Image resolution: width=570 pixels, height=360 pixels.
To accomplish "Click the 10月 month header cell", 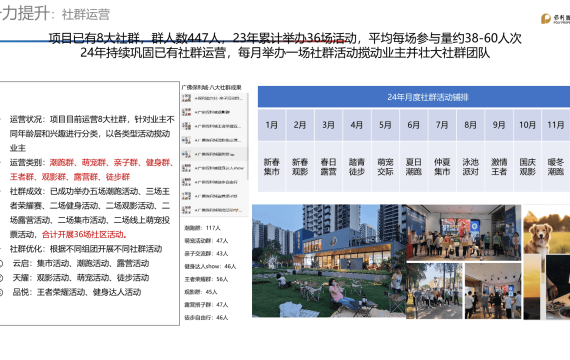I will click(x=527, y=125).
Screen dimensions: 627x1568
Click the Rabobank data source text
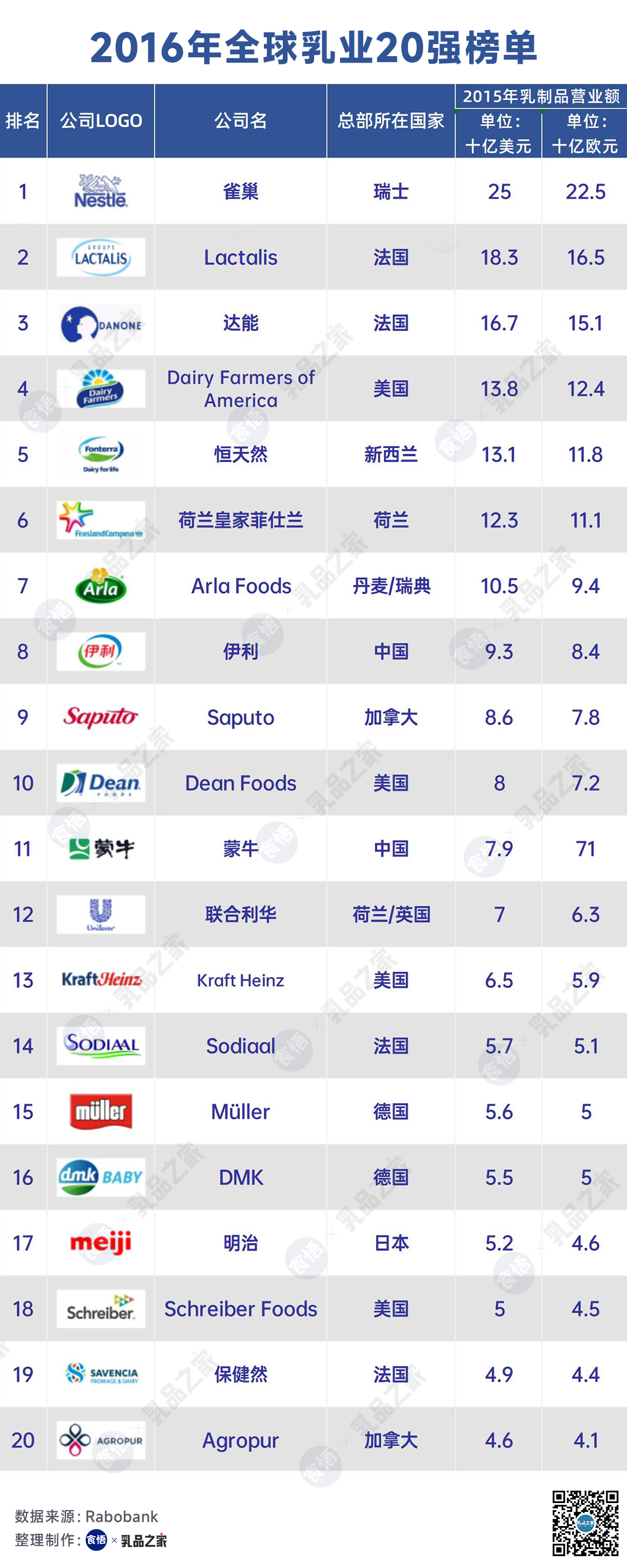tap(86, 1515)
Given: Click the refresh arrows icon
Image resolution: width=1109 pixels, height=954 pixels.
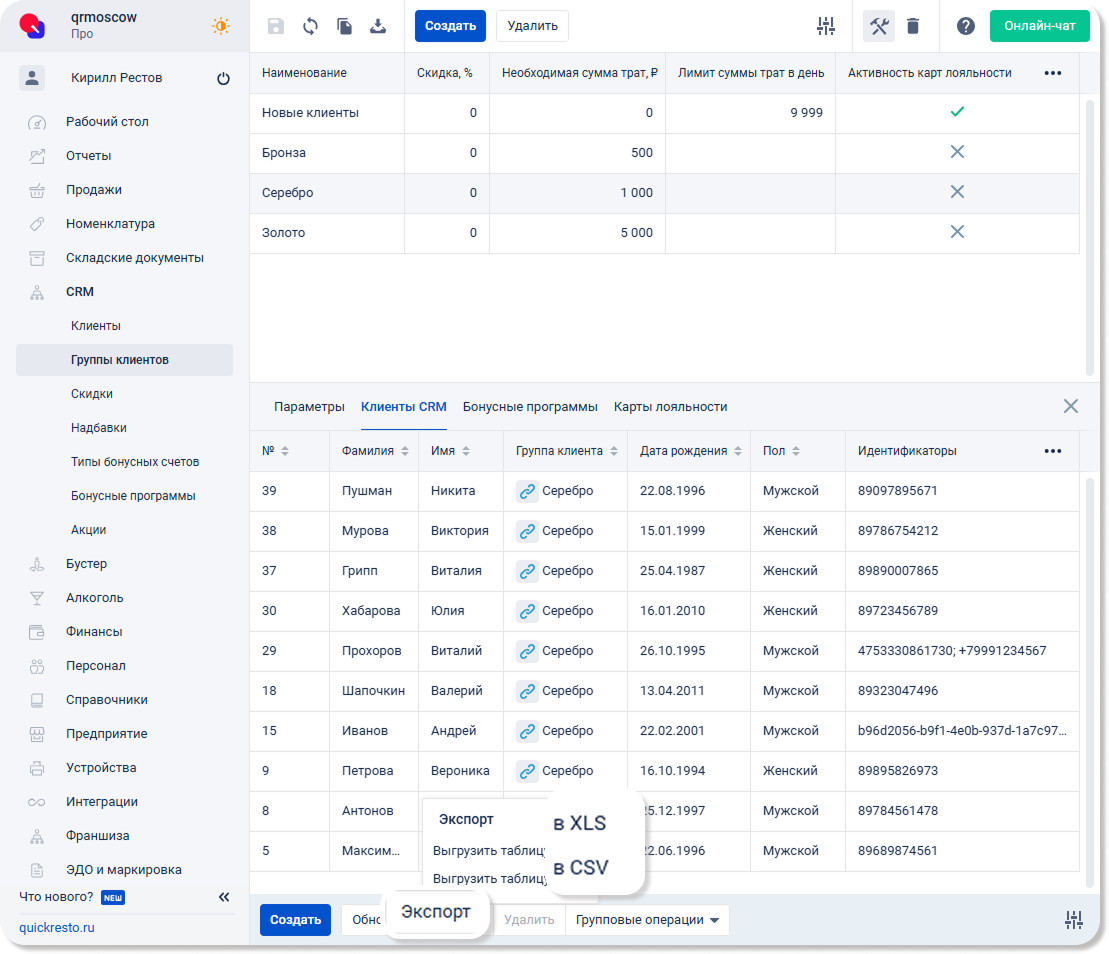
######
■ What you will do ■
Go line by line through the entries above and tally those that hold the word "Image"; give the tally alone.

■ Solution for this task ■
2